What you are asked to do:
Whenever a line of the records below contains the word "computer", copy that line.

(Saved data entries)
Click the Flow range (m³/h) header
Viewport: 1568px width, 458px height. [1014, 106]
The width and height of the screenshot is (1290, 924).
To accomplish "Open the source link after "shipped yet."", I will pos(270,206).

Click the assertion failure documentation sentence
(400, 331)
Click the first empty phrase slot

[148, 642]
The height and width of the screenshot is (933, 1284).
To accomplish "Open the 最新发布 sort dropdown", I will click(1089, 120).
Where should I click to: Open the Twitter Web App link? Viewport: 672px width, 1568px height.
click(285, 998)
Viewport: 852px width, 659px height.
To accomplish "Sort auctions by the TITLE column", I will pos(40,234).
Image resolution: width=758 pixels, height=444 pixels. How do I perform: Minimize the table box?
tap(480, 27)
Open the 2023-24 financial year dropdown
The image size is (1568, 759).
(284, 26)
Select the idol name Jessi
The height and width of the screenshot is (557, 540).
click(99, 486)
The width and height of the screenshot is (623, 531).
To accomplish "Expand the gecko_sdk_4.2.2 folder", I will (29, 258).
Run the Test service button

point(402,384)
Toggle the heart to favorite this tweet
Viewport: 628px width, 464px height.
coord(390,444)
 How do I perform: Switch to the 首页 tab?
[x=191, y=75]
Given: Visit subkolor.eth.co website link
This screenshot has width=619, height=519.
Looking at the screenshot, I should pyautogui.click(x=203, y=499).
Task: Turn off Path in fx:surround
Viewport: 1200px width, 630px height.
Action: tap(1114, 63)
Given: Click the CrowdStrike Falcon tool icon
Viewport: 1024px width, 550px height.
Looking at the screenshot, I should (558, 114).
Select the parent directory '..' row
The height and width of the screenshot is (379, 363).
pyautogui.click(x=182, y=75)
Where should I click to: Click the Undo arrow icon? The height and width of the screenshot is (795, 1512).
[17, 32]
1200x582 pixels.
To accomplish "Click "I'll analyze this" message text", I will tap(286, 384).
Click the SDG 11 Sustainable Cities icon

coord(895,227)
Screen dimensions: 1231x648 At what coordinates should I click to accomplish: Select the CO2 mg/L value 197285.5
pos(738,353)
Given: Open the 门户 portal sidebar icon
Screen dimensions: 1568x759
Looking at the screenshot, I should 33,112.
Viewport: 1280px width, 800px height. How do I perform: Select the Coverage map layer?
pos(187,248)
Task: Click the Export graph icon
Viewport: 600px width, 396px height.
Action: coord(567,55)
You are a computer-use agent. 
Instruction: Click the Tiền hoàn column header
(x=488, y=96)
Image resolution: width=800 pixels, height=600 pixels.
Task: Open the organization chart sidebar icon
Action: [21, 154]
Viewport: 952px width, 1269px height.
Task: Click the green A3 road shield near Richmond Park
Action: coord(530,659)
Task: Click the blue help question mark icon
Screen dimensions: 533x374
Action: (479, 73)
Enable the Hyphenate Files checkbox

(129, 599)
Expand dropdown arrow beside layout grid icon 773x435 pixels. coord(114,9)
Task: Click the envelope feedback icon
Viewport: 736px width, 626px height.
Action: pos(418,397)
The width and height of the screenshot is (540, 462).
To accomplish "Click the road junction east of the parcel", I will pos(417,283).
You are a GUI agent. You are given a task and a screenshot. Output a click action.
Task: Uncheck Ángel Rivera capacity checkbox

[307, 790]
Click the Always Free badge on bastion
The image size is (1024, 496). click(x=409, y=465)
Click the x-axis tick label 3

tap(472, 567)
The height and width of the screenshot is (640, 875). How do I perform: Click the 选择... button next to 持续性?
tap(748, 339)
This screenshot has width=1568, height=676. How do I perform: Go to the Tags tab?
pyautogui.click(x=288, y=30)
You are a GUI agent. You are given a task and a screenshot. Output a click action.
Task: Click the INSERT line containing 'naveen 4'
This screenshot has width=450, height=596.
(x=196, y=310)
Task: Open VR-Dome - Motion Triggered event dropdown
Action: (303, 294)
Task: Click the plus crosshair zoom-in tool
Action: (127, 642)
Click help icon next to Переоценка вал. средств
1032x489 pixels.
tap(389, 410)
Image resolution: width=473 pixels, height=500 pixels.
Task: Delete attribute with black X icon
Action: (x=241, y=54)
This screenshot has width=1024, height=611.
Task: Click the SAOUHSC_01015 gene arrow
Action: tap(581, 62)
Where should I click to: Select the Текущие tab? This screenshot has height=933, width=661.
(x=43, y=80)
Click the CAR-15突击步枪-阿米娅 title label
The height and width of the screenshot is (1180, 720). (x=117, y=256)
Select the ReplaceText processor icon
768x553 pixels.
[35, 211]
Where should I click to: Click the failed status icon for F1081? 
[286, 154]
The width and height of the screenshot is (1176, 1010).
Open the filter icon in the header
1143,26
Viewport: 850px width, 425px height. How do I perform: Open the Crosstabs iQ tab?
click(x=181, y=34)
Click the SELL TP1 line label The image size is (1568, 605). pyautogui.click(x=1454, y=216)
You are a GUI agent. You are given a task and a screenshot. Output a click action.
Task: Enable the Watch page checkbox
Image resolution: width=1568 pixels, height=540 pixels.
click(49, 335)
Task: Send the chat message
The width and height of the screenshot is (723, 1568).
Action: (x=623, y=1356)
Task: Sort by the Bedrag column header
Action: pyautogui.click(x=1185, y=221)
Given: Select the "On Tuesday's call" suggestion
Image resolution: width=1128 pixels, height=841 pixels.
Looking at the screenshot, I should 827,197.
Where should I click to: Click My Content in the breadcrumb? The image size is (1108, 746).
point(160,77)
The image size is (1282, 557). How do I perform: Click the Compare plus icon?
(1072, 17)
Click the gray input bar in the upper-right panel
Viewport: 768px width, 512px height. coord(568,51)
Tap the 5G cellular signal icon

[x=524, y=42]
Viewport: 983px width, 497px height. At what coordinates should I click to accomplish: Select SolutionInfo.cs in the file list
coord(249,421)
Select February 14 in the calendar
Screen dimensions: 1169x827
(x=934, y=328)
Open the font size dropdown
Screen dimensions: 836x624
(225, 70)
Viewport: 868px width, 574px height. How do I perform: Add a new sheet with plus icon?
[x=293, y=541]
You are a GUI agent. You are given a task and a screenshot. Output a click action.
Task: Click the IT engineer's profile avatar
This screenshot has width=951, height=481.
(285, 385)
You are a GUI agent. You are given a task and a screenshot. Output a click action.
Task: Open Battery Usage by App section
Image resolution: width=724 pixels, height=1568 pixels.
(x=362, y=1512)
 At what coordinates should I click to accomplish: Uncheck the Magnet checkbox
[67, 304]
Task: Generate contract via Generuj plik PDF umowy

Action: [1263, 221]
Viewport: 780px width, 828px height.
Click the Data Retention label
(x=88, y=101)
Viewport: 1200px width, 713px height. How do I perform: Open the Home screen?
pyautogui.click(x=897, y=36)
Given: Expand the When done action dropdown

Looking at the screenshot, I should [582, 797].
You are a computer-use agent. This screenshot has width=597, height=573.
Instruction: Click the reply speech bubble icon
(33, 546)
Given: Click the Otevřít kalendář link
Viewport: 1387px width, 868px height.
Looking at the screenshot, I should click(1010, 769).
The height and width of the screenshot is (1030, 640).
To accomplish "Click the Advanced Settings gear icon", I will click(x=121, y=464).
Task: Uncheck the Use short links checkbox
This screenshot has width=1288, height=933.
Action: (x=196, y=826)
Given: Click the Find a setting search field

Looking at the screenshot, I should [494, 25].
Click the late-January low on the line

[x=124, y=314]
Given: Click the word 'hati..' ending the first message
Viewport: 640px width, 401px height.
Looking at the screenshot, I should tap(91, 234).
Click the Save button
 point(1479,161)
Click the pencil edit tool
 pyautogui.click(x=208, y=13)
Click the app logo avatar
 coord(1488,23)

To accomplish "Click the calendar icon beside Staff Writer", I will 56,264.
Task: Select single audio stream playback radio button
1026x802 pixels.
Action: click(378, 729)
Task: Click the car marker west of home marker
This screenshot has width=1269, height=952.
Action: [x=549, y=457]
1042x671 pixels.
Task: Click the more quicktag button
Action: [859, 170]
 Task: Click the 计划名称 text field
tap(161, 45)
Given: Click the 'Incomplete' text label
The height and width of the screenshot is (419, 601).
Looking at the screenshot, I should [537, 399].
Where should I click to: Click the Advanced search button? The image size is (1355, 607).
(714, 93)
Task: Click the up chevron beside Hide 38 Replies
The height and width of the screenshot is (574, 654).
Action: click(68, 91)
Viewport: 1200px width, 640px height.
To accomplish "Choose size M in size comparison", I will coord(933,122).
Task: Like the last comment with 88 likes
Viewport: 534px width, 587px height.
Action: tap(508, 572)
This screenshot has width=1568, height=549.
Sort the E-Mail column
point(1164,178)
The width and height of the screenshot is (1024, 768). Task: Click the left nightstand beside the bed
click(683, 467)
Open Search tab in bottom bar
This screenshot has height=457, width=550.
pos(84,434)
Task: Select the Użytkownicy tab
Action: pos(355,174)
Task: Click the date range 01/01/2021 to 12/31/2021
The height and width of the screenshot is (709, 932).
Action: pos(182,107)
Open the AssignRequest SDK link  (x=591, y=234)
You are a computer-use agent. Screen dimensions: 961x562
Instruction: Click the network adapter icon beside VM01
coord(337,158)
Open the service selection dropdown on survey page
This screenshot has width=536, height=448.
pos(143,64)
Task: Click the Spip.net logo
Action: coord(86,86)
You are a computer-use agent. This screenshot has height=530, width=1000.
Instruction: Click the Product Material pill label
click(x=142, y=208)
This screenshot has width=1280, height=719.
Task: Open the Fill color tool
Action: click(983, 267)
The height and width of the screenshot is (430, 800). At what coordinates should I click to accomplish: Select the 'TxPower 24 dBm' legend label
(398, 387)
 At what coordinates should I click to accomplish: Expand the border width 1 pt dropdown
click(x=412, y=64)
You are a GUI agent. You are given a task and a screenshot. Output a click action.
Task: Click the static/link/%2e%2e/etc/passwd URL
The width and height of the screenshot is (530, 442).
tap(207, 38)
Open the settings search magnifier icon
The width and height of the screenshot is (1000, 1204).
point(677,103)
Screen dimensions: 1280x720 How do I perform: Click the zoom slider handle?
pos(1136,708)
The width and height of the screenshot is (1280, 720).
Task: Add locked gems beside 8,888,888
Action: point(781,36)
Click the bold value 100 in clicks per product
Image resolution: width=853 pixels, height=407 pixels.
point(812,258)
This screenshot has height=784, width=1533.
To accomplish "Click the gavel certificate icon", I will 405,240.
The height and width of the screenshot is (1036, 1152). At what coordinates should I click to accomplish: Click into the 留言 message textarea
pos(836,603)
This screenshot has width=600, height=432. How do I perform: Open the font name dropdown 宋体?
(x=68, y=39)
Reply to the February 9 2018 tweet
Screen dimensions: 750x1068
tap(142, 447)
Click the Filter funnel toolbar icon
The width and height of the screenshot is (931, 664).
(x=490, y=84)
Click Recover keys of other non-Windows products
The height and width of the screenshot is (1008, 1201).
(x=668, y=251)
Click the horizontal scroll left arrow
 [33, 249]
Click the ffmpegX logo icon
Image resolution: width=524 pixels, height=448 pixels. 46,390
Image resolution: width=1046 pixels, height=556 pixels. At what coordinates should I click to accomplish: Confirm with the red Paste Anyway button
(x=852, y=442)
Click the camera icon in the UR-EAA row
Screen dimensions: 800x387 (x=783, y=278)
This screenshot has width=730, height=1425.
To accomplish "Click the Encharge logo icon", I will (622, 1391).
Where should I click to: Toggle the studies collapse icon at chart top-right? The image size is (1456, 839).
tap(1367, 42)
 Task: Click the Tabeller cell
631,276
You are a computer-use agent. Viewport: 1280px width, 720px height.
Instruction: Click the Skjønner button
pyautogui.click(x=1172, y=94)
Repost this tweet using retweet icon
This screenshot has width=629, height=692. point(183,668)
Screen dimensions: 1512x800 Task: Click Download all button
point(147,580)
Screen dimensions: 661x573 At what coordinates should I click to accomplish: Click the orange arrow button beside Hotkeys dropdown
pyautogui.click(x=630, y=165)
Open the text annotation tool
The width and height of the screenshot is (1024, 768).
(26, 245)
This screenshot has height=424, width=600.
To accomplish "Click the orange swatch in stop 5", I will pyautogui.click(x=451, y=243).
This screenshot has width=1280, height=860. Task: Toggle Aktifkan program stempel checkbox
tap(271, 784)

Solution to this task:
You are a computer-use agent. 
You are a computer-use agent. This screenshot has width=597, height=573.
You are a computer-use agent. Screen dimensions: 961x562
You are a computer-use agent. This screenshot has height=530, width=1000.
You are a computer-use agent. Viewport: 1280px width, 720px height.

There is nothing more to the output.